In July, 113,000 new jobs were created, while economists had expected a gain of 146,000. Payrolls rose by 124,000 in June, with the consensus forecast at 165,000.
So far this year, the average monthly rise in payrolls has been 140,000, compared to 165,000 in 2005. However, the 2005 tally was affected by weak hiring in September and October as the result of Hurricanes Katrina and Rita.
The August unemployment rate is expected to be 4.7%, after jumping to 4.8% in July from 4.6% in June. Average hourly wages are forecast to grow another 0.3%, and average weekly hours worked will likely hold at 33.9 hours.
Wages have been strengthened. Compared to a year ago, July wages were 3.8% larger, after a gain of 3.9% in June. The yearly pace of wage gains in June was the strongest in five years.
ISM SURVEY
Friday, Sept. 1, 10 a.m. EDT
The Institute for Supply Management's August factory activity index is expected to hold pretty steady. The July index turned higher, to 54.7%, after slipping to 53.8% in June, and 54.4% in May.
In July, the new orders and production indexes both rose. At the same time, the unfilled orders and export orders indexes indicated a slower pace of growth. The backlog orders index fell to 50.5%, from 54% in June. A reading below 50% would imply a decline in unfilled orders, so the July result indicate that manufacturers handled the increased level of new orders with little trouble.
CONSTRUCTION SPENDING
Friday, September 1, 10 a.m. EDT
July construction outlays were probably unchanged from the prior month. In June, spending was up 0.3% on a big 2.7% rise in private nonresidential sectors. The areas with the biggest gains included lodging and manufacturing. Increased factory activity has spurred a 34.7% rise from a year ago in construction outlays for new factories and other manufacturing facilities.

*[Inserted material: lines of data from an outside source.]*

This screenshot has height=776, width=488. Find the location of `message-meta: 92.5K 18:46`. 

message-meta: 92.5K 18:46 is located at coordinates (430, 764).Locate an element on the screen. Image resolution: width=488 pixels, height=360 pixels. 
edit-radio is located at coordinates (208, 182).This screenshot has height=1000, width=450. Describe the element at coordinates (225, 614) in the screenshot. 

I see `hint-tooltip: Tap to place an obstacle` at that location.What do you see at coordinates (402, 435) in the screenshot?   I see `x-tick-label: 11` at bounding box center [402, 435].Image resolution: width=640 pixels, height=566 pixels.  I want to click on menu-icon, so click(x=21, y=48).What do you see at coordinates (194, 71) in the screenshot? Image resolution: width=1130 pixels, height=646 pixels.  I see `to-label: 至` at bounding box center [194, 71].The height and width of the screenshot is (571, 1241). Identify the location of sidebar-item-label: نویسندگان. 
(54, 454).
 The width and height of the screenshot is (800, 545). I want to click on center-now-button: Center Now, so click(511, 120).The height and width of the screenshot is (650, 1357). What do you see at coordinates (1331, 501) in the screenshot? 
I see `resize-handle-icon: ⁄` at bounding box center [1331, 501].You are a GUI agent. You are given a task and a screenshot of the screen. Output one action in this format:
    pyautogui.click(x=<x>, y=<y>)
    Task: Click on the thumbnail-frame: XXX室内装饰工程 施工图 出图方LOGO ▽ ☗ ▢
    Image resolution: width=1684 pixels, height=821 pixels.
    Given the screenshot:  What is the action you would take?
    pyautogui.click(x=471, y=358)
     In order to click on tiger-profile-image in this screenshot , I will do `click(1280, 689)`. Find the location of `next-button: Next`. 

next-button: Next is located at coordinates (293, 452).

Meanwhile, the rapidly cooling housing market led to a 1% drop in private residential construction spending in June, the third straight monthly fall. Compared to last June, spending is down 0.1%. Both housing starts and sales of new homes fell in July, which points to further declines in construction spending in the private residential sector.
Government spending on construction rose 0.8% in June, after growing 1.6% in May. Public residential and nonresidential construction outlays grew in June.
CONSUMER SENTIMENT INDEX
Friday, September 1, 10 a.m. EDT
The University of Michigan's Survey Research Center will report its final reading of consumer sentiment for August. Economists see the final reading edging up ever so slightly, to 79, after the preliminary August reading retreated to 78.7, from a final July reading of 84.7 and 84.9 in June.
The first look at August consumer sentiment showed some erosion in optimism among upper-income respondents. Up until now, confidence has deteriorated primarily among lower-income consumers.
According to the University of Michigan, recent levels of consumer sentiment correspond to modest quarterly gains in real spending of around 2.5% annualized over the coming year. However, actual spending patterns have not tracked fluctuations in confidence very well over the past few years.